You can enable certain controls and subscribe to certain SNS notifications that help you maintain compliance in AWS Control Tower.

Drift monitoring protection

AWS Control Tower provides passive and active methods of drift monitoring protection for preventive controls.

• Passive protection: AWS Organizations monitors and logs preventive control (SCP) drift.

• Active protection: The AWS Control Tower drift monitoring service actively scans the preventive control SCPs, on a regular basis.

AWS Control Tower notifies you by means of SNS messaging, if drift is detected.

Drift prevention

Some controls prevent modification of compliance reporting mechanisms.

• Disallow Changes to AWS Config Rules Set Up by AWS Control Tower (Mandatory, preventive control)

• Disallow Deletion of AWS Config Aggregation Authorizations Created by AWS Control Tower (Mandatory, preventive control)

• Disallow Changes to Tags Created by AWS Control Tower for AWS Config Resources (Mandatory, preventive control)

• Disallow Configuration Changes to AWS Config (Mandatory, preventive control)

In contrast to preventive controls, detective controls notify you of resources that violate the associated AWS Config rule.

To receive SNS notifications about drift and control compliance

For information about how to receive appropriate drift and control compliance notifications by Amazon SNS, see Compliance notifications by SNS in the audit account.

Publishers and subscribers for SNS topics

The aws-controltower-AllConfigNotifications topic:

• The AWS::Config::DeliveryChannel resource is configured to send notifications about configuration changes to this topic.

• The possible types of notifications that AWS Config can send are defined in the Amazon SNS Topic section of the AWS Config documentation.

• The AWS::CloudTrail::Trail resource is configured to send notifications of log file delivery to this topic.

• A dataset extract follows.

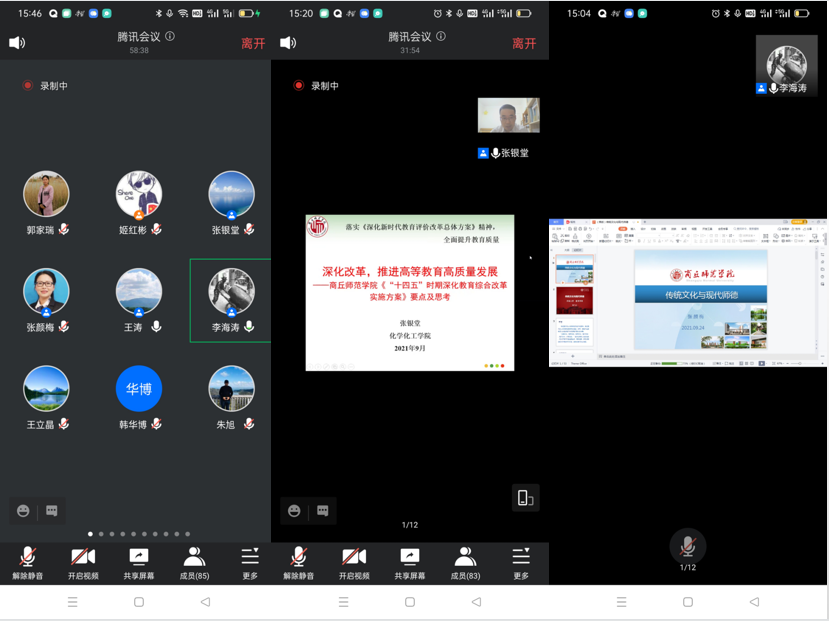Turn on camera with 开启视频 in slide view

click(353, 562)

• You may subscribe to this topic.

The aws-controltower-SecurityNotifications topic:

• The AWS::Events::Rule resource is configured to send notifications about AWS Config Rule compliance changes (one of the SNS notification types) to this topic.

• The aws-controltower-NotificationForwarder Lambda function is subscribed to this topic, and it forwards the SNS notifications to the aws-controltower-AggregateSecurityNotifications topic.

The aws-controltower-AggregateSecurityNotifications topic:

• This topic receives notifications from aws-controltower-SecurityNotifications, forwarded by the Lambda function.

• It also receives drift notifications in the home Region.

• When AWS Control Tower creates the topic, a subscription is added for the audit account email address, and you must confirm the subscription.

Note

The endpoint, such as an email address, must confirm each subscription, SNS doesn’t send messages to an endpoint until the subscription is confirmed.